Personal information
- Born: August 8, 1979 (age 46) Augusta, Georgia, U.S.
- Listed height: 6 ft 2 in (1.88 m)
- Listed weight: 200 lb (91 kg)

Career information
- High school: Oak Hill Academy (Mouth of Wilson, Virginia)
- College: Duke (1997–1999)
- NBA draft: 1999: 1st round, 14th overall pick
- Drafted by: Minnesota Timberwolves
- Playing career: 1999–2011
- Position: Point guard
- Number: 5
- Coaching career: 2023–present

Career history

Playing
- 1999–2002: Minnesota Timberwolves
- 2002–2003: Strasbourg IG
- 2003: Makedonikos
- 2004: Hapoel Tel Aviv
- 2004–2005: Hapoel Jerusalem
- 2005: Azovmash Mariupol
- 2005–2006: Panionios
- 2006–2007: Alba Berlin
- 2007: Galatasaray Café Crown
- 2007–2008: AEK Athens
- 2008–2009: Trikala 2000
- 2009: PAOK
- 2011: Energa Czarni Slupsk

Coaching
- 2023–present: Duke (assistant)

Career highlights
- Second-team All-ACC (1999); Third-team Parade All-American (1997);
- Stats at NBA.com
- Stats at Basketball Reference

= Will Avery (basketball) =

American basketball player (born 1979)

William Franklin Avery Jr. (born August 8, 1979) is an American assistant basketball coach for the Duke Blue Devils and former professional basketball player.

==College career==

Avery, at 6 ft 2 in (1.90 m), was the starting point guard on the 1998–99 Duke Blue Devils men's basketball team, where he averaged 14.9 points and 5.0 assists per game his sophomore year. After winning 32 straight games, Duke lost in the National Championship game to the University of Connecticut. Avery, along with Elton Brand and Corey Maggette, became one of the first players under Mike Krzyzewski to leave Duke before graduating.

==Professional career==

===NBA===

Avery was selected 14th overall by the Minnesota Timberwolves in the 1999 NBA draft after his sophomore year. He averaged 2.7 points per game and 1.4 assists per game in 142 NBA games over three seasons with the Timberwolves.

===Israel and Europe===

Avery was not signed by any NBA teams after his 3-year contract with the Timberwolves expired in 2002, so he moved his career overseas. Avery played with the following pro clubs: Hapoel Tel Aviv and Hapoel Jerusalem of the Israeli League, Strasbourg IG of the French League, Azovmash Mariupol of the Ukrainian League, Makedonikos Alfa, Panionios, and AEK Athens of the Greek League, ALBA Berlin of the German League, and Galatasaray Café Crown of the Turkish League.

Avery was released from Galatasaray in October 2007, just three months after signing with the club.

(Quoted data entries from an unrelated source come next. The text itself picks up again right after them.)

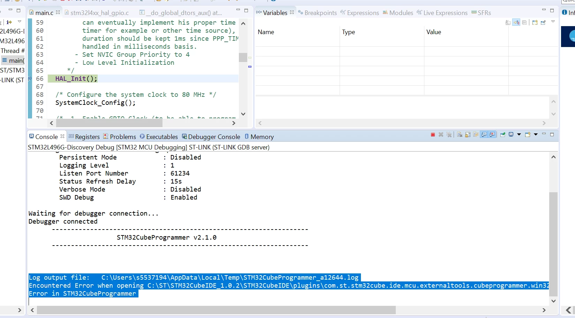Open the Display Selected Console dropdown arrow

pos(519,134)
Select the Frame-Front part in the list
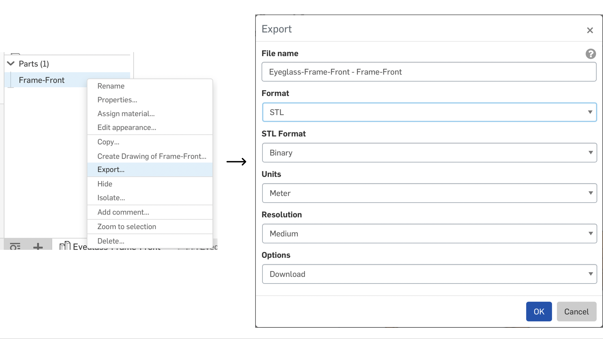This screenshot has height=339, width=603. tap(42, 80)
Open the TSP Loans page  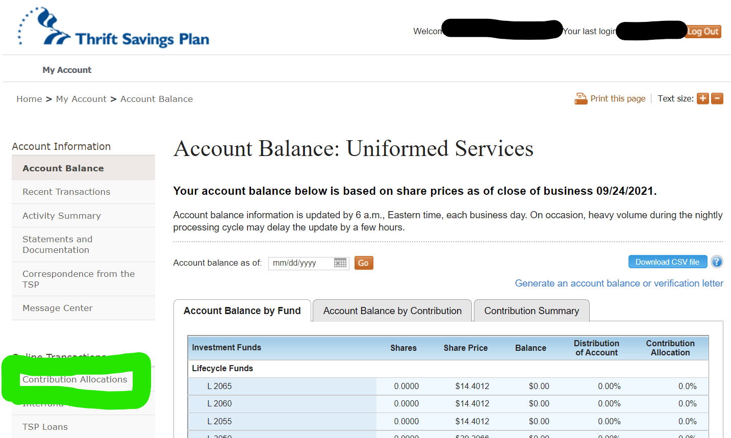[44, 427]
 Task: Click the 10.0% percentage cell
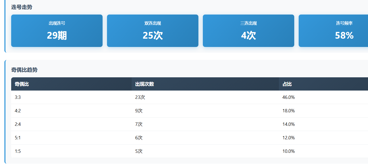289,151
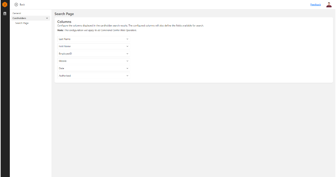Open the Cardholders icon in the black sidebar
Viewport: 336px width, 177px height.
pyautogui.click(x=5, y=14)
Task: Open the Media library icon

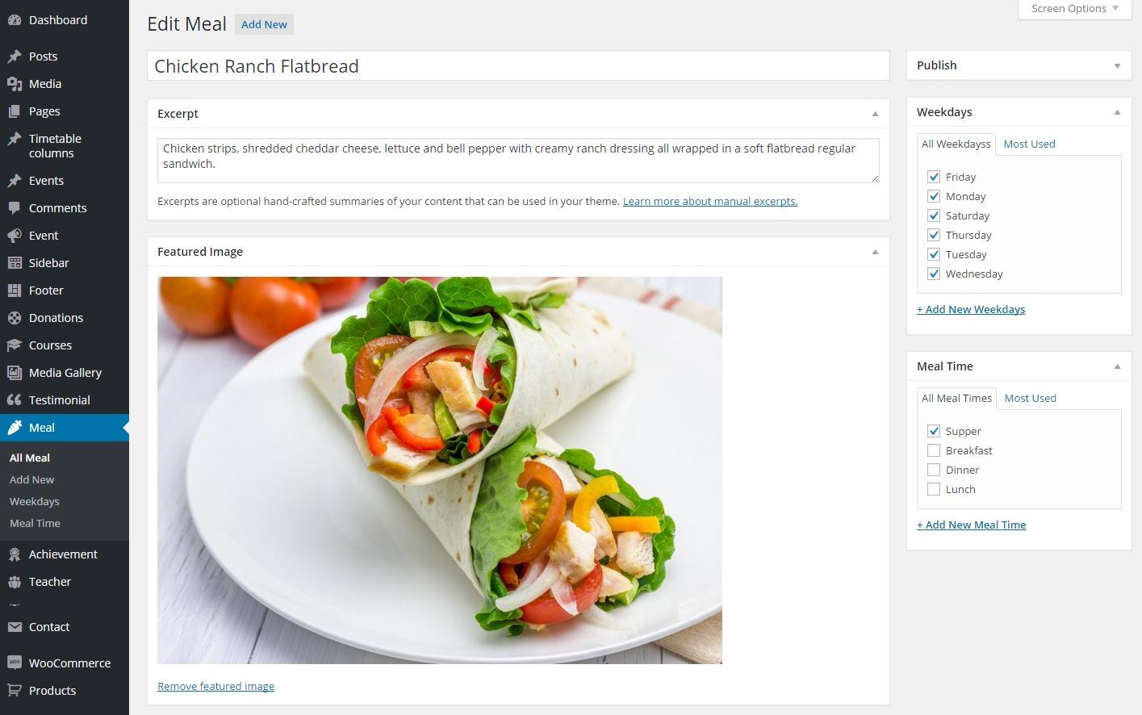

He then immediately moved to Greece and signed with AEK Athens. He joined Trikala 2000 in 2008. In the summer of 2009, he moved to PAOK BC. In February 2011 he signed with Energa Czarni Slupsk in Poland.

==Retirement==

Avery retired from professional basketball in 2012. After retirement, he returned to Evans, Georgia where he started a basketball camp.

In the Fall of 2019, Avery returned to Duke University to complete his degree in African American studies. While earning his degree, Avery assisted the basketball team. Avery graduated in 2023.

==Coaching career==
On July 7, 2023, Avery became an assistant coach for Duke.